Hemostasis is a blood clotting party,
Platelets aggregate, the guests
Exposed Tissue and Collagen acting smartly,
At a sick, injured pad, platelets collaborate best.

Many platelets aggregate, they are the guests
They signal their friends, inviting more platelets
At a sick, injured party pad platelets collaborate best
Factors III and VII most definitely won't be late!

Local signals inviting more platelets
Fashionably late is Coagulation Cascade
Factors III and VII will not be late
Big T Thrombin showed up, now the party is made!

Fashionably late was Cascade Coagulation,
And he got in a tangle with Thrombin for sure
Big T Thrombin showed up, ready for confrontation
They tried to take it outside, but got stuck in the door!

Coagulation pissed off Thrombin for sure,
Fibrinogen, a skinny bloke, can't resist a fight.
The Coag-Thrombin mess was stuck in the door
Fibrinogen added his two cents, Big T socked him right.

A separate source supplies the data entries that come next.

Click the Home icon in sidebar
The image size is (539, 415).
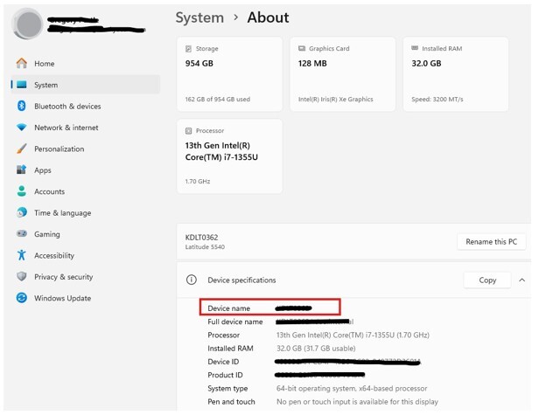(21, 64)
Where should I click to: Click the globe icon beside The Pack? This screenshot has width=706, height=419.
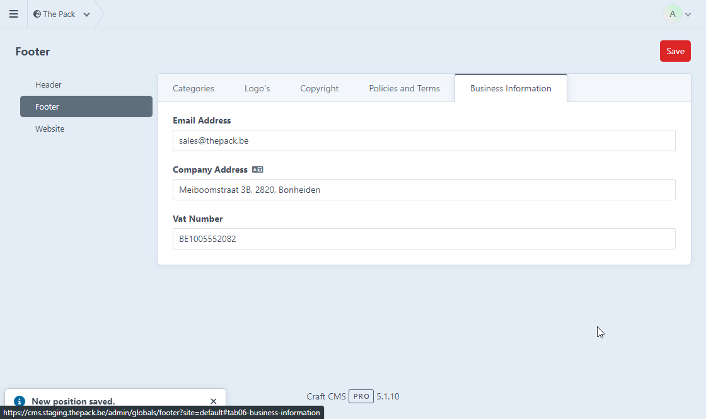tap(37, 14)
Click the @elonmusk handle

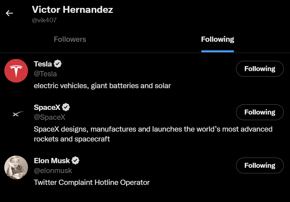coord(53,171)
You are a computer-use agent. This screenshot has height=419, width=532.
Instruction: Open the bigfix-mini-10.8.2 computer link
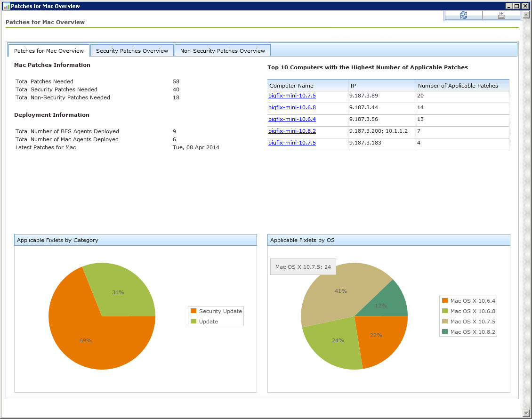click(292, 131)
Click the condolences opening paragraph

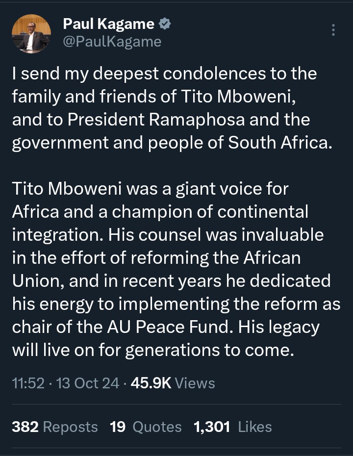click(164, 108)
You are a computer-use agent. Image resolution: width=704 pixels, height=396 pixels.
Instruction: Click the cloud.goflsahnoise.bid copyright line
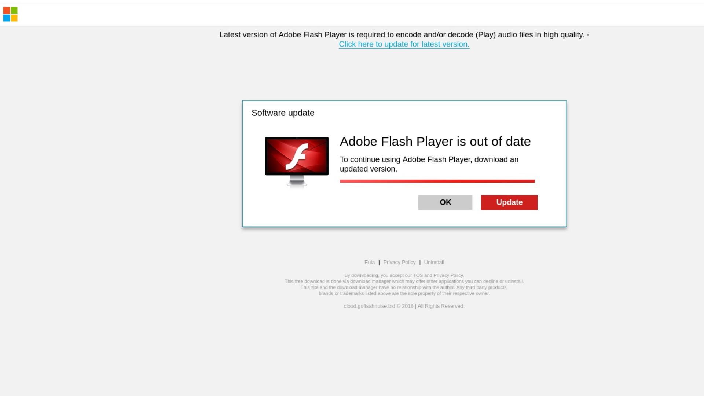pyautogui.click(x=404, y=306)
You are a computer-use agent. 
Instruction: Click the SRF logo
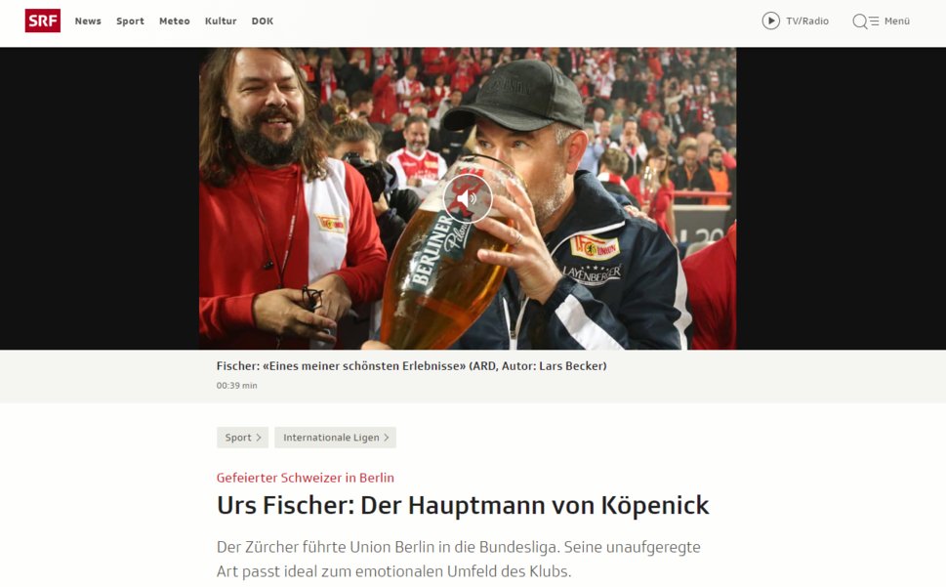(x=42, y=21)
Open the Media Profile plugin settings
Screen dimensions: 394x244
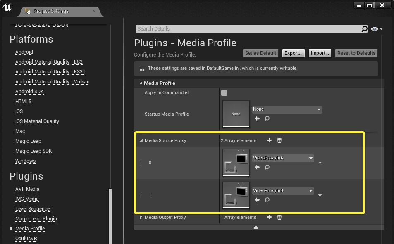click(x=30, y=228)
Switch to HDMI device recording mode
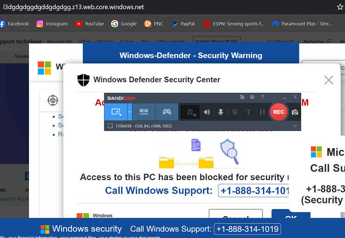The width and height of the screenshot is (345, 238). 144,112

Fibrinogen, a scrawny guy, couldn't resist the fight
He rubbed his face, swollen it was
He had added his two cents and got socked right
Fibrinogen started to feel funny because

He rubbed his face, swollen it was
A pretty girl sat down, asked, "What's your name?"
Fibrinogen started to feel funny because
His mouth was swollen, his speech was lame.

"What is your name?" The pretty girl asked.
"Fibrin" came out with a slue of drool
His mouth was swollen, he wiped the drool fast
Her touch, affectionate, her hands cool

"Fibrin," he thought, slobbering drool,
"I'm Plasmin," she said, "let me get you some ice!"
Her touch affectionate, her hands felt cool,
The ice felt good, and she was so nice!

Plasmin fetched Fibrin a bag of ice
And sat with him until the swelling went down
The ice felt good, and she was so nice!
A healing relationship, he may have found.


Somehow, it makes me feel like my body is a focal point for constant celebration, with this portrayal of the circulatory system as an ongoing party!

Sravanthi Dama, a biology major, responded to my assignment to write an ode, which I described as "an address to something or someone that/who either will not or cannot respond," with another kind of inward gaze:


Ode to My Liver

Oh liver, you poor bulbous mass
Of brown and pale green.

You sleep in my body
Resting next to my engorged tummy,
Full of the slimy green bile
That keeps us alive.

You are always neglected
By the writers of today
They choose to wax poetically
Over hearts instead.

But liver, you are our unsung hero.

You are scarred
As much as I am full of lard.
Every time I ate my feelings
Be it, in vats of ice-cream
Or bouts of incessant drinking,
Your bile salts went to work tirelessly
Broke down every bit
Of garbage that I consumed, fearlessly.

And after all of that!
You went and did the unthinkable
Filtered my blood!
Without my asking.

Our precious little cardiac sacs
Would NEVER
Deal with all our high-fat snacks.
Its delicate little arteries
Would get clogged up.
And then what would we be left with?
A godforsaken heart attack!

But liver, you will never let me down.
The only organ that I
Will forever count on.
Crusader for clean blood.
Marauder of fats and crud.

Liver, you understand my agony
In all its totality.
Full of impalpable stoicism.
Functional til the end.

Liver, you truly are
A girl’s best friend


This poem, by the way, won first place in the Week of Writing contest, sponsored by the Department of English and Philosophy this past March! Rose and Sravanthi join a long and distinguished tradition of science poets, starting at least as early as Hesiod, insofar as his descriptions of the creation and evolution of the universe can be considered science. The science connection continues through Lucretius’ De rerum natura, or "Concerning the Nature of Things," in ancient Rome, medieval bestiaries, lapidaries, and herbals; even Erasmus Darwin’s Temple of Nature, published posthumously in 1803, which anticipated Erasmus’s grandson Charles Darwin’s exposition of a theory of evolution in heroic couplets, combines the natures of science and literature. Who knows, perhaps such compositions will even help me fill in my biological lacunae.


Don Riggs studied myth as an undergraduate, the Middle Ages as a grad student (MA, PhD, UNC-Chapel Hill), taught French on the college level, worked as a massage therapist in a holistic health center, and has been teaching English in various places for the last decade and a half.